EXERCISE TEXT:
We’re Taking Care of Mom
Back from another road trip over the weekend to spend time with me Mum in New Jersey who’s still recovering from a bout with pneumonia and bacterial infection over Christmas. She’s now been in a post-hospital rehab facility, Manor Care (a really nice place, as those kinds of health care facilities go) for a month and was making good progress until this weekend when an influenza “bug” went through the place. But all was well again by Sunday afternoon when me and Mrs. Avsec had to leave and return to Virginia. Mom was already looking forward to resuming her physical rehab sessions on Monday morning (She was “acing” the class until the “bug” came a calling!).
About ten years ago—Wow, how time flies!—I picked up Suze Orman’s book, Nine Steps to Financial Freedom while killing time in an airport on my annual ski trip to western U.S. Chapter 4 is entitled, Being Responsible to Those You Love, and a section of that chapter dealt with the topic of Long Term Care (LTC) medical insurance. Suze’s argument for LTC was that it’s significant protection for your financial health to protect yourself against the expensive—and getting more expensive every day—cost of long-term medical care (And she’s not just talking about when you get old—how would your family afford the care that would be necessary should someone in your family require months or years of medical care and rehabilitation following an accident of some sort?)

RECORD SET:
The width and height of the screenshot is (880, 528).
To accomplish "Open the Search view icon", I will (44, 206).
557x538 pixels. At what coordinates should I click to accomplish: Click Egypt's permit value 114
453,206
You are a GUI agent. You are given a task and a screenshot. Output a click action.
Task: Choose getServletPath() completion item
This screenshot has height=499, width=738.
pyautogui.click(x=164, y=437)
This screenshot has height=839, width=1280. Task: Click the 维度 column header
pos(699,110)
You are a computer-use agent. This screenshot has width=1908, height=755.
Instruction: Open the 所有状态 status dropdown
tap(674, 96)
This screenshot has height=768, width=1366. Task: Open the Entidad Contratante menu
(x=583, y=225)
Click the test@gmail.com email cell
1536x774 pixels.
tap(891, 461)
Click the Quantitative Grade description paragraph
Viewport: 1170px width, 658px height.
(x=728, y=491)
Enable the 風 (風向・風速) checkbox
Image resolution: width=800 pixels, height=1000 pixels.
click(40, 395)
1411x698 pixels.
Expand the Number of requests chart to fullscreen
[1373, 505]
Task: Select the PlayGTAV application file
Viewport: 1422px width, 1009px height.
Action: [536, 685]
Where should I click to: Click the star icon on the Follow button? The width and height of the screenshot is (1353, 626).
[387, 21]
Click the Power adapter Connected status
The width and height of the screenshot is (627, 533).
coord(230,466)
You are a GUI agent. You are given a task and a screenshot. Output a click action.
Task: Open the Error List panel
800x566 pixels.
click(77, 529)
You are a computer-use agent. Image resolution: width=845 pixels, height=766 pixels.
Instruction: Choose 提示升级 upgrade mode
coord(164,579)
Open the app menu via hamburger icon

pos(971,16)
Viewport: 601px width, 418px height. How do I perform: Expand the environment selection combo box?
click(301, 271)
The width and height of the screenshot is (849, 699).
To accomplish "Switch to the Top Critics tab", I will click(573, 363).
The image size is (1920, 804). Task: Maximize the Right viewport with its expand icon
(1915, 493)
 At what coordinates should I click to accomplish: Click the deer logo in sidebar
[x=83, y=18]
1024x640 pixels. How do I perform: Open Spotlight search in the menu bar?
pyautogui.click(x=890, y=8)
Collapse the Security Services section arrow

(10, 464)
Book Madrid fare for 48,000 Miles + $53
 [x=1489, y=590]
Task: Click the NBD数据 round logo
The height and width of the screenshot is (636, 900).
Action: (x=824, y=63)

WHAT YOU WILL DO:
1 – Reproduce the text about caring for Mom word for word, starting at "We’re Taking Care" and ending at "came a calling!).".
2 – Write what comes next in the text about caring for Mom, beginning right after its final sentence.
The records play no part in this exercise.

TASK RESULTS:
1 –
We’re Taking Care of Mom
Back from another road trip over the weekend to spend time with me Mum in New Jersey who’s still recovering from a bout with pneumonia and bacterial infection over Christmas. She’s now been in a post-hospital rehab facility, Manor Care (a really nice place, as those kinds of health care facilities go) for a month and was making good progress until this weekend when an influenza “bug” went through the place. But all was well again by Sunday afternoon when me and Mrs. Avsec had to leave and return to Virginia. Mom was already looking forward to resuming her physical rehab sessions on Monday morning (She was “acing” the class until the “bug” came a calling!).

2 –
Anyway, after reading the book my wife and I purchased LTC policies for the two of us. Then I got to thinking about my Mom who by then was living alone in New Jersey, although in close proximity to two of my younger brothers. I had been living in Virginia since 1979 and our baby brother had made his home in Dewey Beach, DE, while the aforementioned brothers had remained fairly close to where we’d all grown up. Though me and my youngest brother, Chris, did not have children, our other two brothers, Tim (two boys) and Steve (two girls), were raising the next generation of Avsecs. The more I thought about it, the more I was concerned about (1) who would take care of Mom when the time came that she couldn’t do it herself, and (2) who would pay for it.
The way I saw it, with Suze’s help, was that with four brothers there was a way to address both questions so that (1) Mom always had the right care at the right time, (2) Tim and Steve and their respective families didn’t have to bear an undue burden of caring for Mom just because they lived close by, (3) the cost of Mom’s care would be fairly shared amongst the four of us, and (4) the cost of that care would not potentially devastate any of our families.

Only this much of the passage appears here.